Give me one big monitor and I’ll set up 10 virtual desktops to switch between on it and I’m happy
Plasma’s Activities make up for some of my monitor shortfalls.
That’s fine. I’m running two DualUps (16:18) with a TWM, and it’s amazing. I wish they weren’t a discontinued display, or else I’d add a third.
So that’s effectively 2 monitors in a single case?
Stop, I can only get so erect.
It’s literally two panels without a bezel between. You can run full-screen with one input, or go into PIP mode and drive each individual panel with a different input.
And apparently discontinued. Goddammit.
Ah, a fellow DualUp evangelist. it’s a pity they didn’t catch on that much.
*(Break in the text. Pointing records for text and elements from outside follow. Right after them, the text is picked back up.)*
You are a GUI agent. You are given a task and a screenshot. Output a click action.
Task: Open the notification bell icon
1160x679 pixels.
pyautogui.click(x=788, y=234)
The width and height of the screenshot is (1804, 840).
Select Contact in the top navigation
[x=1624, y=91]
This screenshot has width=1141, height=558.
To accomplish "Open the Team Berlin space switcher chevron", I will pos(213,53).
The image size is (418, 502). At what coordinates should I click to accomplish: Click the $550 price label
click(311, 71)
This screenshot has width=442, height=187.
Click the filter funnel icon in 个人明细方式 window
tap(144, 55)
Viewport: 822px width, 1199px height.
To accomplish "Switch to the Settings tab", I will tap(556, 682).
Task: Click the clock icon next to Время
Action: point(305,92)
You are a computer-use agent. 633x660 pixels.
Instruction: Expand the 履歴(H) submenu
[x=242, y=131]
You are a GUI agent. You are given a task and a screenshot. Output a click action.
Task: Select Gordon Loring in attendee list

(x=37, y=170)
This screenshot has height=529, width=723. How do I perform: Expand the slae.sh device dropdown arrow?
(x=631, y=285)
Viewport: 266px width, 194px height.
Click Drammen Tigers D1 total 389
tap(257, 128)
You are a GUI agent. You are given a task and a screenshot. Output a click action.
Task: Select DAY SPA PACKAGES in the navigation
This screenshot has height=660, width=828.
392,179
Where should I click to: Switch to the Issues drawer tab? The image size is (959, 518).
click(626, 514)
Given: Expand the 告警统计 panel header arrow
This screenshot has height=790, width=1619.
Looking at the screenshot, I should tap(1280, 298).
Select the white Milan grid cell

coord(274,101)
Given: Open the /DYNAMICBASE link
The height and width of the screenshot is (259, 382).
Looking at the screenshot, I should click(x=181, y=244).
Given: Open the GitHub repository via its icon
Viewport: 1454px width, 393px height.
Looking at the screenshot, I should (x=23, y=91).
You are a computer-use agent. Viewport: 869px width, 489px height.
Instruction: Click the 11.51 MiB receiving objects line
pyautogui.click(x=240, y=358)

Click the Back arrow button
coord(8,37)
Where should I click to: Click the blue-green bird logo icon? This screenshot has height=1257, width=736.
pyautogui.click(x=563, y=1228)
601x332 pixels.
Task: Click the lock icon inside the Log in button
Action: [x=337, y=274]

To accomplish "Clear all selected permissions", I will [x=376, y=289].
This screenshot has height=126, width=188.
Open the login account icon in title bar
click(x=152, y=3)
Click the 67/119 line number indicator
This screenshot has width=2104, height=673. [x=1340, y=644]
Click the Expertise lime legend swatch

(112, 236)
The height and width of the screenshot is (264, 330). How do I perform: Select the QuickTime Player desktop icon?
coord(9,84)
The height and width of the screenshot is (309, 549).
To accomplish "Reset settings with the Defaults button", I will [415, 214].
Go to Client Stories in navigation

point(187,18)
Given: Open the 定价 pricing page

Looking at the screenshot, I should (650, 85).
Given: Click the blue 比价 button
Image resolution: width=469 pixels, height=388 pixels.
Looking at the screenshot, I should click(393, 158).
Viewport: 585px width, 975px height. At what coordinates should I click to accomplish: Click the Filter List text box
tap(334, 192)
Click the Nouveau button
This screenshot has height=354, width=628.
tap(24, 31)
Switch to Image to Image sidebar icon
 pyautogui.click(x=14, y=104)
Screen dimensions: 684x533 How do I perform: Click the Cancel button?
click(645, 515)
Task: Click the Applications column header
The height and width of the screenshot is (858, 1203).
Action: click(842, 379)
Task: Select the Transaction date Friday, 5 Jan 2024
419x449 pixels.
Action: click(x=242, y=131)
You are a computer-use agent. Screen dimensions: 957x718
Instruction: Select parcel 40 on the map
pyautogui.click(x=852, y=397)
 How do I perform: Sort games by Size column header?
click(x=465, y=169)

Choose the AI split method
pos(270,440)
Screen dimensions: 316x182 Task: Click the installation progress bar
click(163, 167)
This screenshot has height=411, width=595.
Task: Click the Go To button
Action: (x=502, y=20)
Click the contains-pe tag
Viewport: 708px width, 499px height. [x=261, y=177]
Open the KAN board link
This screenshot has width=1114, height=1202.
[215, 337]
It really is a shame. I think right out the door being only 60hz probably hurt their adoption. But really, the ratio just doesn’t shine with your average, floating WM that most users are only accustomed to.
I’m not a fan of TWMs so I use this: https://store.kde.org/p/2334027
I like tiling window managers, because I run out of screen real estate and actually close windows. On a regular window manger, I will open dozens of windows and keep them open for many sessions.
Just give me more monitors and I’m happy.
I used TWMs for a long time but I eventually switched back to stacking WMs. Its sort of hard to go back but when I was using TWMs, I’d spend more time tweaking things than anything else
I used KDE early on… around SuSE 7.3. It was a trash fire for a long time. Wildly unstable, would take so long to compile it was basically a meme in the community before memes existed in mainstream, and it was like every single random idea was implemented. Zero cohesiveness. Thumbed their noses at any kind of UI/UX standards. Gnome, of all things was the more solid option if you wanted a “desktop.” Weird to think about considering how that ended up. It has come a longgggggggggg way. Still not for me but after messing with it recently I was pleasantly surprised.
You can also have auto tiling in KDE https://codeberg.org/Serroda/fluid-tile
It’s astonishing how little RAM KDE needs for its features.
Idk about little. I was playing around with an old laptop dual booting Fedora KDE and W11. And Fedora on fresh boot was using the same/more ram than 11.
I was playing around with an old laptop dual booting Fedora KDE and W11. And Fedora on fresh boot was using the same/more ram than 11.
Windows compresses RAM these days, not sure if Fedora does by default. Also, by itself Windows is surprisingly RAM efficient. I think it’s a holdover from Windows 8 which was developed for tablets when Microsoft tried competing with iPads.
The problems arise when web views like the news widget load. Then all the past optimizations no longer matter.
That seems odd. I’m on fedora KDE and from memory (excuse the pun) I sit at about 1.7GB usage at startup, and that’s with a few autostarted apps like joplin and pcloud. I don’t think I’ve seen Windows 11 that low ever, though I’ve hardly ever booted into it in the last 2 years.
Nobody here was talking about PedOS until you brought it up Comrade
my ram usage with no apps open is 12 to 15 gigs. ultranarine kde
If you use cosmic desktop, you can switch the entire desktop from floating to tiling and it works very smoothly
I started out using tiling but actually like floating more now. Still, cool to have such easy switches.
You can use a dedicated tiling window manager but cosmic is a lot more “batteries included” and just works.
Also it seems that they are constantly adding new features so its exciting to see where its going.